TASK DESCRIPTION>
Copy the data exactly from the line that contains "Task: Click the red SMA (50) color swatch" through the line that contains "Click the lowest green hand landmark dot", keeping both end lines and leaving out everything else.
§
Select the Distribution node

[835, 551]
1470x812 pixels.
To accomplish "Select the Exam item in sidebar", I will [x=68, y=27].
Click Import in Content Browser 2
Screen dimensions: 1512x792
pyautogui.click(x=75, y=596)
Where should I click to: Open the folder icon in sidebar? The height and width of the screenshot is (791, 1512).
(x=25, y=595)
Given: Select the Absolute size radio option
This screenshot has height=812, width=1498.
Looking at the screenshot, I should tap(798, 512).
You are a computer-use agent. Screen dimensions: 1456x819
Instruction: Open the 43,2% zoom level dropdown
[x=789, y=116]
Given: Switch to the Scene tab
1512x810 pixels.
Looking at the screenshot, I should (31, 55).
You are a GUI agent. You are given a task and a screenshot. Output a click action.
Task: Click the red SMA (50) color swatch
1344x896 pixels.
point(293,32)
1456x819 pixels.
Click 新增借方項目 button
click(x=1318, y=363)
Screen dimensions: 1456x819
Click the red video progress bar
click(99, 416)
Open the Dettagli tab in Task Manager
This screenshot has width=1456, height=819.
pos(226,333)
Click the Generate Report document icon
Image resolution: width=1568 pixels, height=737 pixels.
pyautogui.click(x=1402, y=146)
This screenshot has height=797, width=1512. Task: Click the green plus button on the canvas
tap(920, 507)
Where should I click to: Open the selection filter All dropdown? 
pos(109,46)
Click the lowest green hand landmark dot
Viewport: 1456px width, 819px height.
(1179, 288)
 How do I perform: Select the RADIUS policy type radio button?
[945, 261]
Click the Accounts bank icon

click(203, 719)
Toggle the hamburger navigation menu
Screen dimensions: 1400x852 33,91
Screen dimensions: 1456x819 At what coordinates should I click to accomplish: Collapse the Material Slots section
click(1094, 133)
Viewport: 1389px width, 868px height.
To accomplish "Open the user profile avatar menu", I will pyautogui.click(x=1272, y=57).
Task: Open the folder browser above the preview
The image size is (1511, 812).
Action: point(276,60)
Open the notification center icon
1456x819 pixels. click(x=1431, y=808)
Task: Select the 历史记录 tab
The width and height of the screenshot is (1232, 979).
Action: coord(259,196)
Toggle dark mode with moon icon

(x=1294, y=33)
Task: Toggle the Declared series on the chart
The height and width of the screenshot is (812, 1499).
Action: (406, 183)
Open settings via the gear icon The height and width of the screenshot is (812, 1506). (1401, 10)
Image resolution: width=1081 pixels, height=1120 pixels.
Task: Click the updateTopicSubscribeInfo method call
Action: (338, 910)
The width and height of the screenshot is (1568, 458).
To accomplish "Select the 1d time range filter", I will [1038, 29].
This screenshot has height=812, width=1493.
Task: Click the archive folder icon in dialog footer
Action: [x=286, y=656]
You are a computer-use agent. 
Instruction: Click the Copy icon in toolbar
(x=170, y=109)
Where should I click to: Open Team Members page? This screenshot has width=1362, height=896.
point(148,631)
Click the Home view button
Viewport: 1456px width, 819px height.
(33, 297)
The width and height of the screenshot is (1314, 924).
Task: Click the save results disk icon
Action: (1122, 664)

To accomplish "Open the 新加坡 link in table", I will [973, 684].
§
PROBLEM SOLUTION>
Task: Click the red SMA (50) color swatch
1344x896 pixels.
point(293,32)
1456x819 pixels.
Click 新增借方項目 button
click(x=1318, y=363)
Screen dimensions: 1456x819
Click the red video progress bar
click(99, 416)
Open the Dettagli tab in Task Manager
This screenshot has width=1456, height=819.
pos(226,333)
Click the Generate Report document icon
Image resolution: width=1568 pixels, height=737 pixels.
pyautogui.click(x=1402, y=146)
This screenshot has height=797, width=1512. Task: Click the green plus button on the canvas
tap(920, 507)
Where should I click to: Open the selection filter All dropdown? 
pos(109,46)
Click the lowest green hand landmark dot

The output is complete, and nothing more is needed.